Dat zijn tegelijkertijd ook de enige twee momenten in het totale behandelproces die iets meer tijd en moeite kosten. De behandelingen doet Julia gewoon zelf. Dat maakt het proces onder aan de streep alsnog een stuk efficiënter, omdat je niet bij elke behandeling een tolk hoeft in te zetten.
Ondanks dat Julia en Corma allebei goed Engels spreken, is de taal toch een thema in hun samenwerking. “We verstaan elkaar prima. Maar sommige woorden en wat we precies bedoelen, is soms best nog lastig uit te drukken. Aan de andere kant: des te langer je werkt met elkaar, des te minder belangrijk wordt het dat je echt het goede woord gebruikt.”
Dit heeft ook effect op de rest van het team. De teamsessies waar Julia aansluit moeten bijvoorbeeld ook opeens in het Engels, dat vindt niet iedereen even prettig.
Toegevoegde waarde
Voor Corma is dit overigens allemaal geen reden om iemand niet in dienst te nemen.

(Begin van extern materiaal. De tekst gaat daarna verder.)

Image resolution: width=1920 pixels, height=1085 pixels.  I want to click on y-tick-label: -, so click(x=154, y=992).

Bovendien is dit volgens haar de enige manier om te werken met Oekraïense gezinnen: “Je spreekt gewoon die taal niet, dus als je mensen uit Oekraïne wil behandelen zul je met iemand moeten samenwerken die die taal wel spreekt.” Ze voegt nog toe: “Ook in interactie met je cliënt. Als er iemand tussen zit heb je echt een ander soort contact dan wanneer je direct met iemand kan praten. Ik zou dat zelf als cliënt ook helemaal niet chill vinden als je de hele tijd via iemand je verhaal moet doen.” Dat geldt waarschijnlijk helemaal voor de doelgroep kinderen. “Het is veel ingewikkelder met wie je een gesprek moet voeren. Je moet je beter kunnen concentreren, beter opletten.”
Daarnaast schept het een band voor cliënten als je therapeut uit hetzelfde land komt en hetzelfde heeft meegemaakt. Als cliënten iets vertellen over hun leven kan Julia dat plaatsen en weet ze waar het over gaat. “Ik heb geen flauw idee,” zegt Corma. “Ik zou het moeten opzoeken op de kaart, waar iemand vandaan komt.”

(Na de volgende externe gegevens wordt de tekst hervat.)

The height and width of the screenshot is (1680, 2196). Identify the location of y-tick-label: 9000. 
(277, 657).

Een andere toegevoegde waarde is het feit dat er nu vijf Oekraïense gezinnen behandeld worden bij BOEI-Limburg. De gemeente, huisarts(en) en het Rode Kruis weten dat Julia bij BOEI-Limburg werkt, dus zij verwijzen gezinnen direct naar hen door.
Tips voor GGZ-instellingen en anderstalige psychologen
Tenslotte heeft Corma nog een aantal tips, zowel voor collega GGZ-instellingen, als voor anderstalige psychologen:
“GGZ-instellingen moeten zich realiseren dat de psychologen die zich aanmelden super gemotiveerd zijn om dit te gaan doen.” Ze willen het laten slagen. Dat maakt dat ze flexibel zijn, ze zijn bereid om zich aan te passen aan hoe wij werken. Bovendien vallen de verschillen heel erg mee, zegt ze.

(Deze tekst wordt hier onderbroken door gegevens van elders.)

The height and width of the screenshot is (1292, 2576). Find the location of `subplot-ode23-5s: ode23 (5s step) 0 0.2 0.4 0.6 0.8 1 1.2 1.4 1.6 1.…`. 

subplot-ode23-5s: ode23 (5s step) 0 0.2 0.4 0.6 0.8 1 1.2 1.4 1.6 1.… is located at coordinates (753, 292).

Daarbij is het wel belangrijk om de psychologen goed in te werken. “Neem ze goed mee in hoe bepaalde dingen werken, en waarom we dat doen. Waarom zouden ze dat niet overnemen?”
Aan psychologen wil ze ook nog een tip meegeven: Zoek zelf actief de verbinding op met het team. “Ik kan me voorstellen dat dat in het begin lastig is, omdat ze zelf nog zoekende zijn. ‘Willen ze me wel hebben op deze plek, wat is er over mij gecommuniceerd’. Julia is heel open en die gaat met mensen kletsen. Dat helpt echt.”